11 Monsieur le Président, je suis M. Scully et non pas M. Marcussen, bien que

12 je sois sûr qu'il se tirerait beaucoup mieux d'affaire que moi.

13 M. LE JUGE BONOMY : [interprétation] Monsieur Scully, il s'agit de la

14 déclaration du 18 octobre 1999; c'est cela ?

15 M. SCULLY : [interprétation] C'est exact, il n'y a pas de déclarations

16 supplémentaires.

17 M. LE JUGE BONOMY : [interprétation] Je vous remercie.

18 [Le témoin est introduit dans le prétoire]

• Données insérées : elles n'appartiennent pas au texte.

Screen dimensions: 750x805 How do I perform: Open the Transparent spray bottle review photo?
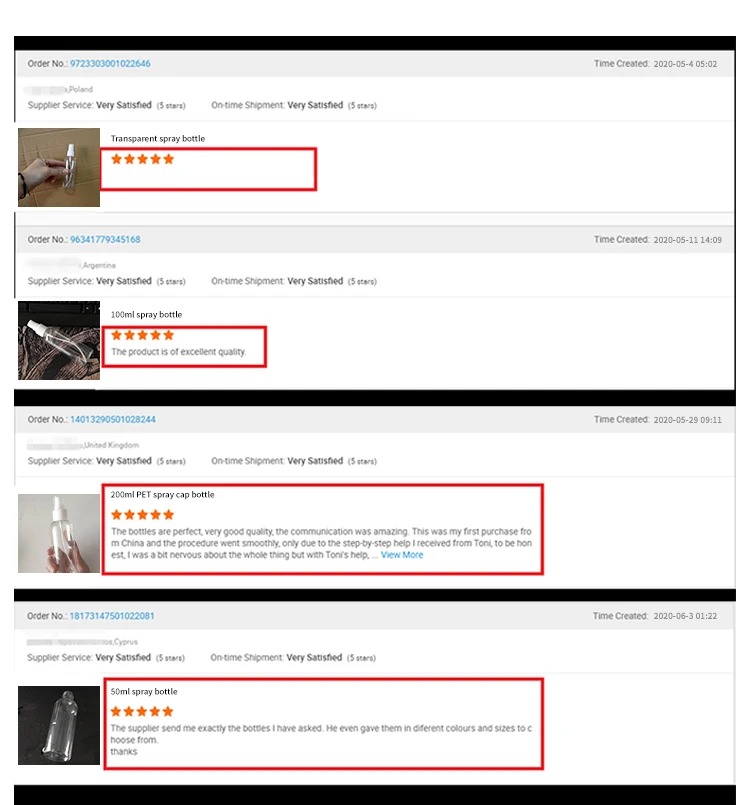(x=59, y=167)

19 M. LE JUGE BONOMY : [interprétation] Bonjour, Monsieur Vishi.

20 LE TÉMOIN : [interprétation] Bonjour.

21 M. LE JUGE BONOMY : [interprétation] Je vous demanderais de bien vouloir

22 prononcer la déclaration solennelle en vertu de laquelle vous allez dire la

23 vérité. Je vous demande de lire à haute voix cette déclaration qui vous est

24 maintenant donnée.

25 LE TÉMOIN : [interprétation] Je déclare solennellement que je dirai la

26 vérité, toute la vérité et rien que la vérité.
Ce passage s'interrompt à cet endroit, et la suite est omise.